Interface for operating on a sequence of characters.
A FACE_string is defined by three characteristics:
- length - the current number of characters (excluding NUL) in the FACE_string
- bound - the maximum number of characters (excluding NUL) the FACE_string can ever hold. This bound is logical, and is independent from the size of any underlying memory. A FACE_string's bound is fixed throughout the lifetime of the FACE_string. An "unbounded" FACE_string has an infinite bound, represented by FACE_STRING_UNBOUNDED_SENTINEL.
- capacity - the number of characters (excluding NUL) a FACE_string has currently allocated memory for.

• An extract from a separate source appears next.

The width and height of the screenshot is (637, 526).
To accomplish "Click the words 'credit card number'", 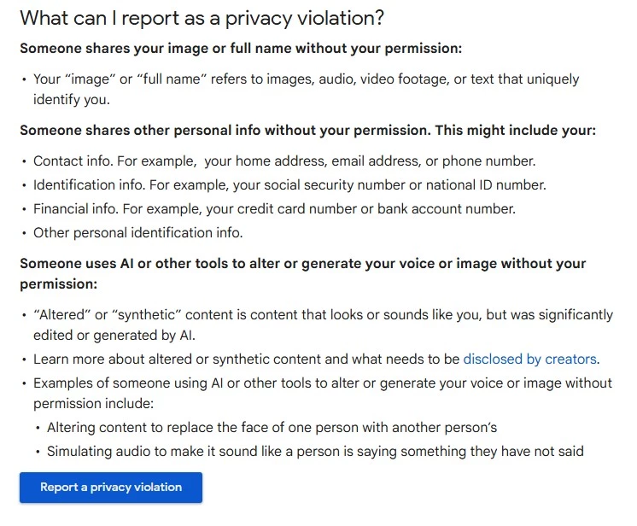I will pos(297,208).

This may vary by implementation, but length <= capacity <= bound is always true.
A "managed" FACE_string is responsible for and manages the lifetime of the memory for the data it represents. An "unmanaged" FACE_string essentially wraps a pointer to memory whose lifetime is managed elsewhere.
A FACE_string is "initialized" if it is in a state that could have resulted from successful initialization by one of the "_init" functions. Any other state makes the FACE_string "uninitialized".
When a memory allocation failure or precondition violation occurs, a FACE_string is put into a known "invalid state". In this invalid state:
- length, capacity, and bound are 0
- FACE_string_buffer() will return NULL
- FACE_string_is_managed() and FACE_string_is_bounded() will return FALSE The FACE_string_is_valid() function indicates whether or not a FACE_string is in this state.
Global preconditions:
- In every function, if the
this_obj
parameter is NULL, the function does nothing and returns FACE_STRING_NULL_THIS.
- In every _init function, if this_obj is already initialized, FACE_STRING_PRECONDITION_VIOLATED is returned and the state of this_obj is not modified.
- In every non _init function, if this_obj has not been initialized, FACE_STRING_PRECONDITION_VIOLATED is returned and the state of this_obj is not modified.